YOUR GOAL
Begin at the top of the listing below. Write each line out exactly, ending with the line that holds "birthday (734, 1965)".

- - -

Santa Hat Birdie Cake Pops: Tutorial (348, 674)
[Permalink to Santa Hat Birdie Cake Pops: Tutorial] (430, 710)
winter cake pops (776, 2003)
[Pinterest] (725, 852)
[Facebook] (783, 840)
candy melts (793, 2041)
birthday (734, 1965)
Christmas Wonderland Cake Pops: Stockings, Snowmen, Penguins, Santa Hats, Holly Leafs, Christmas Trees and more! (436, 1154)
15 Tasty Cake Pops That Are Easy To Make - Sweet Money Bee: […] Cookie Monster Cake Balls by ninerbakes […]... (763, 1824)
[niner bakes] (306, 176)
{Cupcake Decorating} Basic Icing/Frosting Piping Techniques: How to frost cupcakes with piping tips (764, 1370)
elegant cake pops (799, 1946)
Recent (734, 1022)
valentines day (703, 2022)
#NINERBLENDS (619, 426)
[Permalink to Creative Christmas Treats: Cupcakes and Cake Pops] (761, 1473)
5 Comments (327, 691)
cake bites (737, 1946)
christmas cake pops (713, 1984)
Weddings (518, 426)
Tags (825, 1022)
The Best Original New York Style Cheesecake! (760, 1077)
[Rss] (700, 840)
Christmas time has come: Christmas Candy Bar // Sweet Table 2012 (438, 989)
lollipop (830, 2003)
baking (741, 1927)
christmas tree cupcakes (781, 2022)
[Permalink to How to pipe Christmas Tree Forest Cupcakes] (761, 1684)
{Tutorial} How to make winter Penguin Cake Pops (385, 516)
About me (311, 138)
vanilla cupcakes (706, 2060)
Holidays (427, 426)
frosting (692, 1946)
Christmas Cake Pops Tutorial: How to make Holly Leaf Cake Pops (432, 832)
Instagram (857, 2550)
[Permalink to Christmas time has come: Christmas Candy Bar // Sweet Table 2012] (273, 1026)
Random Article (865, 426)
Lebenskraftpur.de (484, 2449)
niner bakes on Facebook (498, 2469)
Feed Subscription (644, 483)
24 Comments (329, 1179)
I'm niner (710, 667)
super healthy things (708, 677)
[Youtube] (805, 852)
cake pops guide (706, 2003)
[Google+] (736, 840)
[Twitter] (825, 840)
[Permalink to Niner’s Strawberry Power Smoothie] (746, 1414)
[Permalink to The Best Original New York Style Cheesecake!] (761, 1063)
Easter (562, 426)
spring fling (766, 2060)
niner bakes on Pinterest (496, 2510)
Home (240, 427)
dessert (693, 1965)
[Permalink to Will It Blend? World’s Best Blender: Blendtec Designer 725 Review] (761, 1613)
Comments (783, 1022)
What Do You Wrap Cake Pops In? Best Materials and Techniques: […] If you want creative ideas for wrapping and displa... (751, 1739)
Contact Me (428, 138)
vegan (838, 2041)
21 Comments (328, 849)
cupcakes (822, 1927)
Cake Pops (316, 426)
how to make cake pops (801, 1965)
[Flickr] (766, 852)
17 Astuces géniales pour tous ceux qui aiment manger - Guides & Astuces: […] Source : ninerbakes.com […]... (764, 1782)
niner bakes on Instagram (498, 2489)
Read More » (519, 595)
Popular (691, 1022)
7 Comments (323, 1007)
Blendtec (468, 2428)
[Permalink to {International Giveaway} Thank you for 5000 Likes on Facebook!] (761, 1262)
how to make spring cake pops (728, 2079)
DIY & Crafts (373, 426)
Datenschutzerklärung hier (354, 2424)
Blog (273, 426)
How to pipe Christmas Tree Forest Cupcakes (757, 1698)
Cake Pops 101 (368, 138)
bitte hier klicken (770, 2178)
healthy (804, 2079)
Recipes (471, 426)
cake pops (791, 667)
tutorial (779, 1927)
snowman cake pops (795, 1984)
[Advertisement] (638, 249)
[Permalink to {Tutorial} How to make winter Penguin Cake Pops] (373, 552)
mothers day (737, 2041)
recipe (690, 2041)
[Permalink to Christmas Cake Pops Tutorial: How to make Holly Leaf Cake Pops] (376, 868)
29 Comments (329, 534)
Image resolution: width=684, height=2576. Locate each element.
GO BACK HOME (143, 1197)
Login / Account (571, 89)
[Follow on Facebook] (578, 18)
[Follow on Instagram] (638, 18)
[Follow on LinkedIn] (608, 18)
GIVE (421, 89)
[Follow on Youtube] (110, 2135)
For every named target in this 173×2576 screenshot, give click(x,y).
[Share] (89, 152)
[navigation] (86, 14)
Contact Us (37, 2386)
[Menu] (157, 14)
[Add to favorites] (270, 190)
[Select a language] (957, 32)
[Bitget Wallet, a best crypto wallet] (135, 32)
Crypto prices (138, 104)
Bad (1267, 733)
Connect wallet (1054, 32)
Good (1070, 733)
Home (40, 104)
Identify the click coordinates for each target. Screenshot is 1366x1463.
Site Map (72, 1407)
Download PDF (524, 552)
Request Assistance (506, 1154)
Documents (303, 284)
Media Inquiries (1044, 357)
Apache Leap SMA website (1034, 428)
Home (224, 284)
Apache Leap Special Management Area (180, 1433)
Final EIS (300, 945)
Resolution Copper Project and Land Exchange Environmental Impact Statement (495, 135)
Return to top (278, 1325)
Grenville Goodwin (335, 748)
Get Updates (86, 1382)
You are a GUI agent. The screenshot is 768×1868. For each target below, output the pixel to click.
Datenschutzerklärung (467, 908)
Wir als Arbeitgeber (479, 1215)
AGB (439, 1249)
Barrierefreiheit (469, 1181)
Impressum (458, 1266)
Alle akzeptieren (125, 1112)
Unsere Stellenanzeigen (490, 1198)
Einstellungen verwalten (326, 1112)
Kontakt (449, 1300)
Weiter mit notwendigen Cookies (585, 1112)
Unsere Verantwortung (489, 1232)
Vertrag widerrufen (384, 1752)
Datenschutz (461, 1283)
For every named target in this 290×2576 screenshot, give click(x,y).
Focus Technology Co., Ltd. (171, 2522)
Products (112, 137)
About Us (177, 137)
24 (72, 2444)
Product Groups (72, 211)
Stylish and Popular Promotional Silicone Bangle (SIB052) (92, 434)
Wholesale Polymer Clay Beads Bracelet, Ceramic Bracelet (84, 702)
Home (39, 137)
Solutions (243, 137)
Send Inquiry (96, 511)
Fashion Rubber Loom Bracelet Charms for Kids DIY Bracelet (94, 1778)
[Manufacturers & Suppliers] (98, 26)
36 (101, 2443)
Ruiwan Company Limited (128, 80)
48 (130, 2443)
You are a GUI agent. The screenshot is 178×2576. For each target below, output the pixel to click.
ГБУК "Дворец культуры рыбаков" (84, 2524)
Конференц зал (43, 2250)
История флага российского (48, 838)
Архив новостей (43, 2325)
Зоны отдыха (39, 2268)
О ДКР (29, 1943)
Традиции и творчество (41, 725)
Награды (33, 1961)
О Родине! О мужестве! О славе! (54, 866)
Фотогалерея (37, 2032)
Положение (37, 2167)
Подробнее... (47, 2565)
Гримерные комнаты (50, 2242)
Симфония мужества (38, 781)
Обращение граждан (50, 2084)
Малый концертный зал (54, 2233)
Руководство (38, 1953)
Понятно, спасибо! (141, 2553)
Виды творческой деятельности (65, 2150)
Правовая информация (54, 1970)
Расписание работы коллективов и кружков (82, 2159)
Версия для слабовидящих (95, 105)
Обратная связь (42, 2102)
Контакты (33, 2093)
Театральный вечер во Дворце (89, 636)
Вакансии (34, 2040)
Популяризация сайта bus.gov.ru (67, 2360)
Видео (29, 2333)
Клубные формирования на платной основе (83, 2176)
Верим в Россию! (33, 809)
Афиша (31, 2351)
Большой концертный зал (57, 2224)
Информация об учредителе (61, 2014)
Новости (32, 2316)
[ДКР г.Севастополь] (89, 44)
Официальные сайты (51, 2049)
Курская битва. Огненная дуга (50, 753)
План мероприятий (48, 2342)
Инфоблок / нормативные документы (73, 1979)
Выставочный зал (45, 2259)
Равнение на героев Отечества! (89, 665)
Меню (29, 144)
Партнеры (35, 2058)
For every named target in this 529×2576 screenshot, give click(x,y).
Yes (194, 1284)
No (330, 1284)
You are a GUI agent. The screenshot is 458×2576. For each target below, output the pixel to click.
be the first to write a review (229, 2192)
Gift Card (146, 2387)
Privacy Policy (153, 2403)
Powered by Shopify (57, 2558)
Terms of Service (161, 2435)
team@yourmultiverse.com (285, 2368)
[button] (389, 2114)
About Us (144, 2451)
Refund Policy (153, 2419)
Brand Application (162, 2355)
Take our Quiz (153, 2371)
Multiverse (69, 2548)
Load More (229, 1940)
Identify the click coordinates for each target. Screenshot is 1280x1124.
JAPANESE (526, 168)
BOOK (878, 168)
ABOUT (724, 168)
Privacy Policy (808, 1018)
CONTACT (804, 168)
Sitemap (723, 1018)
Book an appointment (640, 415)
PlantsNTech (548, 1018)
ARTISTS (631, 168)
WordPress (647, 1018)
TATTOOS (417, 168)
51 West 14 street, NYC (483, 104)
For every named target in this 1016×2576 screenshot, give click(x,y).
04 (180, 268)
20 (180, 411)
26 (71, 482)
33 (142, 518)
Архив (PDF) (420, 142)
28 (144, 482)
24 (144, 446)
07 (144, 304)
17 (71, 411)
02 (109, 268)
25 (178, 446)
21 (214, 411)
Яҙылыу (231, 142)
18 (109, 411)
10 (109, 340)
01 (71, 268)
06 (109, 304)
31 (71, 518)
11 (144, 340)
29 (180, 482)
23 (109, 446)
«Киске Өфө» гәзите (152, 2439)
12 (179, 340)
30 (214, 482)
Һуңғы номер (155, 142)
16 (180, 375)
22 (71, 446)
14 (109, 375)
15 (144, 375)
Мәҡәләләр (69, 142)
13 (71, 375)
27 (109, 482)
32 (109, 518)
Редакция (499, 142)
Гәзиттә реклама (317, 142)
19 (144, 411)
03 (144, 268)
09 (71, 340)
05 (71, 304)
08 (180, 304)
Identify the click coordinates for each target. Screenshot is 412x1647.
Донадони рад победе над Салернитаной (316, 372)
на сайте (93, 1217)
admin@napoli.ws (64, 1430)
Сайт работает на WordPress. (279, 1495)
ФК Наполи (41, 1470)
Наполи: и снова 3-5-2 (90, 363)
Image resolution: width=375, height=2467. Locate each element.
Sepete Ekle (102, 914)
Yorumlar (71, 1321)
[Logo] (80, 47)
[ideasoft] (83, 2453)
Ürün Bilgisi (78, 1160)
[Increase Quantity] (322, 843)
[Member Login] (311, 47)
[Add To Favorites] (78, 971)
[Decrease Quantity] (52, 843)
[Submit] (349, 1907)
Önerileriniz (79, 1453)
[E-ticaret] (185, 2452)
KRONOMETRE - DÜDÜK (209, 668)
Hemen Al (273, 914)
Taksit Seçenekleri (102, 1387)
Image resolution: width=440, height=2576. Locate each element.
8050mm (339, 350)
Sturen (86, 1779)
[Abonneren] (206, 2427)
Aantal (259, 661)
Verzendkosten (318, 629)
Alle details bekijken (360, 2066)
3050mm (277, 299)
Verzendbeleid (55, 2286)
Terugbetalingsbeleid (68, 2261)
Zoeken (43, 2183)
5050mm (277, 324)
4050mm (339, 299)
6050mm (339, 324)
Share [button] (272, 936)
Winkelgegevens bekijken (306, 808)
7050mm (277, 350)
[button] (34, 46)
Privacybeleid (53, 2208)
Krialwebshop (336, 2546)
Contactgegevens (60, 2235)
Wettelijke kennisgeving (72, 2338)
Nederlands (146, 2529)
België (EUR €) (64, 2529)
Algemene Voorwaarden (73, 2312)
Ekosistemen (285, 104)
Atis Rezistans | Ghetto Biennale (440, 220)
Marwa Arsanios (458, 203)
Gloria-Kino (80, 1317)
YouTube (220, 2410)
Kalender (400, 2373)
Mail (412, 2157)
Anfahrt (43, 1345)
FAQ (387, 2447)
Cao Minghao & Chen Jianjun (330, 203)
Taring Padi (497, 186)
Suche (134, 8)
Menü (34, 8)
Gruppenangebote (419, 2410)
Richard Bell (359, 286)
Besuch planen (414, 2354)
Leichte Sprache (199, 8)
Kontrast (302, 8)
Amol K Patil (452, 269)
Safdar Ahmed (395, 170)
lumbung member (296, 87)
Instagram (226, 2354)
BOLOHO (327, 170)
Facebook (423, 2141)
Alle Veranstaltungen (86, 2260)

- - -

ANSWER TO THE EXERCISE
Santa Hat Birdie Cake Pops: Tutorial (348, 674)
[Permalink to Santa Hat Birdie Cake Pops: Tutorial] (430, 710)
winter cake pops (776, 2003)
[Pinterest] (725, 852)
[Facebook] (783, 840)
candy melts (793, 2041)
birthday (734, 1965)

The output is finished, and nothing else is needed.